**Tasks to perform:**
• A. In the passage on the Yorkshire Wolds Way, retype the part from "Places in italics" to "established until 1982.".
• B. According to the passage on the Yorkshire Wolds Way, in what year was the trail officially established?
• C. Extend the passage on the Yorkshire Wolds Way by writing what comes after its final sentence.

*** Opening Selected passage ***

The route of the Yorkshire Wolds Way passes close to or through the following places:

- Hessle
- North Ferriby
- Melton
- Welton
- Brantingham
- South Cave
- North Newbald
- Goodmanham
- Market Weighton
- Londesborough
- Nunburnholme
- Pocklington
- Millington
- Huggate
- Fridaythorpe
- Thixendale
- Wharram Percy
- Wharram le Street
- Wintringham
- Sherburn
- Potter Brompton
- Ganton
- Muston
- Filey

Places in italics are slightly off the main route.

==History==
Proposals were first put forward by the East Yorkshire and Derwent branch of the Ramblers Association in 1967. While initial approval was granted within a year, the trail was not officially established until 1982.

*** Closing Selected passage ***
*** Opening Given data ***

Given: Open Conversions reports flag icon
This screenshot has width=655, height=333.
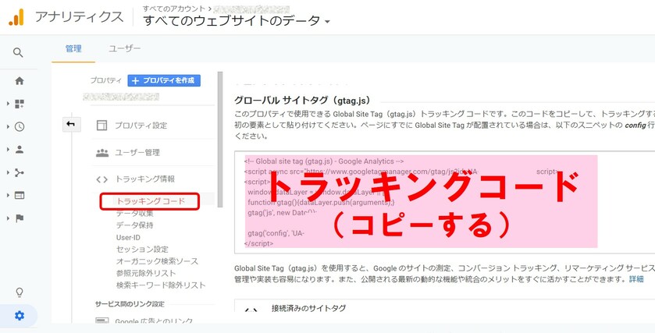Looking at the screenshot, I should (x=19, y=218).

*** Closing Given data ***

**Written responses:**
• A.
Places in italics are slightly off the main route.

==History==
Proposals were first put forward by the East Yorkshire and Derwent branch of the Ramblers Association in 1967. While initial approval was granted within a year, the trail was not officially established until 1982.

• B. 1982

• C.
Yorkshire Wolds Way, a 2017 two-part BBC television documentary, features a journey along the Yorkshire Wolds Way. Presenter Paul Rose describes the trail as "arguably Britain's least well-known national walking trail". The documentary was first broadcast in January 2017.

== Races ==
The Hardmoors Race Series features ultramarathons based on the Yorkshire Wolds Way and Cleveland Way. Included in the series is the Hardwolds 80-mile race comprising the entire length of the Yorkshire Wolds Way.